Wednesday, April 27, 2011

Why I Sing Sara Bareilles (A Continued Thank You to Gilead)

And it don't hurt
like anything I've ever felt before
This is no broken heart
no familiar scars
this territory goes uncharted... 


I have been singing this song constantly since I first heard it over the Easter weekend when my dear friend Liz burned me a CD (that included some fabulous French pop music...). I don't know what caught me first. Maybe it was the beat - the song sounds like a seven year old pounding down the sidewalk covered in popsicle juice and holding brightly colored chalk triumphantly.

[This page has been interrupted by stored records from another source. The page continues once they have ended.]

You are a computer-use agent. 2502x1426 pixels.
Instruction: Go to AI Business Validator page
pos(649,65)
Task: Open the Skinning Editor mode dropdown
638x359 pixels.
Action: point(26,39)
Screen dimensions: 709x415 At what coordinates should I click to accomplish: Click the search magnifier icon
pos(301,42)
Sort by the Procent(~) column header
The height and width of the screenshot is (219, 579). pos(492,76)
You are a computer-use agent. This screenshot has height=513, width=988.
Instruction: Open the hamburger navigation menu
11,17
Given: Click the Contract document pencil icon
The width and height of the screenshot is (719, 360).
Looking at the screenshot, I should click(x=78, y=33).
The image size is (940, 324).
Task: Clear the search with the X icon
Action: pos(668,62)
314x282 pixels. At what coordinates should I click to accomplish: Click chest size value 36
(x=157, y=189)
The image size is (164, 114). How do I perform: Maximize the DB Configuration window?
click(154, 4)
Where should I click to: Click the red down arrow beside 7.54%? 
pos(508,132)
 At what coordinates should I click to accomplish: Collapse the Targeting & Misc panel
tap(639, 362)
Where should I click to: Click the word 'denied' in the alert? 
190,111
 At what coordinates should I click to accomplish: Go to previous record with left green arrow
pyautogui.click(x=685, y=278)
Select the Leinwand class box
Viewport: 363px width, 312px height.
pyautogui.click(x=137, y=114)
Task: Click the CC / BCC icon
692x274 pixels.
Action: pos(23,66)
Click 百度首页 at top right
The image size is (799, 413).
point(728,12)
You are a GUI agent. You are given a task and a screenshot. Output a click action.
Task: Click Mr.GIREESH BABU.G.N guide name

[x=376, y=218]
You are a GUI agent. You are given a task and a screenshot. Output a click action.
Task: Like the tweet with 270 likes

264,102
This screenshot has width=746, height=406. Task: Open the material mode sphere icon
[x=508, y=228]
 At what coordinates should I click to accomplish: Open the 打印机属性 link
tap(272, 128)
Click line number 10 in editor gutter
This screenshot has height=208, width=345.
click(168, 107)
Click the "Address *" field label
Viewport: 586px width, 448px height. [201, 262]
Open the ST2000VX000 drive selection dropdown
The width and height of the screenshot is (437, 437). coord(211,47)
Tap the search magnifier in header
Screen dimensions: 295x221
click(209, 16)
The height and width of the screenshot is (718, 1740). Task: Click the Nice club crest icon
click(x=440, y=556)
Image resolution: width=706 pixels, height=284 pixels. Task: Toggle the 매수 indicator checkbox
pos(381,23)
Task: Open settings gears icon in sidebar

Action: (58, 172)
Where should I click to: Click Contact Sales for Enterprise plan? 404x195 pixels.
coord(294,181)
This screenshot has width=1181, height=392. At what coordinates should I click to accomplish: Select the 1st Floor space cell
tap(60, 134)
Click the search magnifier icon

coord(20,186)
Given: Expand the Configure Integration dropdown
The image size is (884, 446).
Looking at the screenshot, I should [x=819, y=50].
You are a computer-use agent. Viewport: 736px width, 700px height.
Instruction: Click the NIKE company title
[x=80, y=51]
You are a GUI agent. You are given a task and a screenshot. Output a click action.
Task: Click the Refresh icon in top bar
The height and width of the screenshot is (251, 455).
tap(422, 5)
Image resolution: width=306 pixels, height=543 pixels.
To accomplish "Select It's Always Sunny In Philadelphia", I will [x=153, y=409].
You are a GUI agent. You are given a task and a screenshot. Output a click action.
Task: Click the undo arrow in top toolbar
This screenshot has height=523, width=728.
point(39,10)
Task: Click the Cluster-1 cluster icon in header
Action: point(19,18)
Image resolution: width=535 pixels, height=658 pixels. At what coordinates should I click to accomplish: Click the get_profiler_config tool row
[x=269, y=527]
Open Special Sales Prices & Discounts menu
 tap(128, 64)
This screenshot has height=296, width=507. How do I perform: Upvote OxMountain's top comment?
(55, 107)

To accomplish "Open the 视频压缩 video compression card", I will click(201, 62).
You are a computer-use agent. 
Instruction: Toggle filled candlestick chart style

Maybe it was her voice - she sounds like your fiery best friend who fights hard for you, splashes a martini in the face of the guy who stood you up, who picks you up when you've fallen into the cracks of the playground four square.

Maybe it was the laughter I can hear creeping into her voice - like the first giant wave that plows over your squealing and wriggling self on the first full day at the beach in summertime.

But whatever it is, I'm finding my heart a little fluttery these past few days. It dips and soars. And in reading Gilead, I'm learning that perhaps the fluttering heart is not something to solve, but something to live. Maybe the peace isn't driving storms from the horizons but just bearing them carefully.

When John Ames (the narrator in Marilynne's beautiful story) writes, I hear him bearing storms carefully, knowing that they're bigger than he knows. Knowing that they're somehow exquisite. That in the blink of an eye they can be turned into laughter. Because, as Ames reminds me, "It is an amazing thing to watch people laugh, the way it sort of takes them over..." (page 5)

(Photo: Hannah Cochran)
So I sing Sara Bareilles in the foggy afternoon driving home from the library with Gilead (Where did my copy go?). And because my heart weighed heavy with things, I drove on, past the left turn towards home, through the lights, into the drizzle, and sang loud because when we soften our hearts to the world, to its luminescence, we discover that in a moment, our storms become laughter. We bear them well.

As Gilead gently peels away at the layers of storminess in my heart, as it reminds me that there is so much of the world that flames with God. That we can smell beauty in the air. The daffodils aim their trumpets towards the sky and the tulips bend open, and the peonies with their ferocious pink centers and feathery petals paint the landscape. How could I have forgotten that the world is this good? 

And how good it is that we are sent reminders in songs and books and car drives in the rain. 

"I love the prairie! So often I have seen the dawn come and the light flood over the land and everything turn radiant at once, that word 'good' so profoundly affirmed in my soul that I am amazed I should be allowed to witness such a thing. There may have been a more wonderful first moment 'when the morning stars sang together and all the sons of God shouted for joy,' but for all I know to the contrary, they still do sing and shout, and they certainly might well. Here on the prairie there is nothing to distract attention from the evening and the morning, nothing on the horizon to abbreviate or to delay. Mountains would seem an impertinence from that point of view." (page 246)

Love, from my still-softening, still-wondering heart, 
(Photo: Mandie Sodoma)
Hilary

1 comment:

  1. I am a fellow reader-and-lover of Gilead. But gear up before you read Home. In some ways it's like dropping a brick on your toe.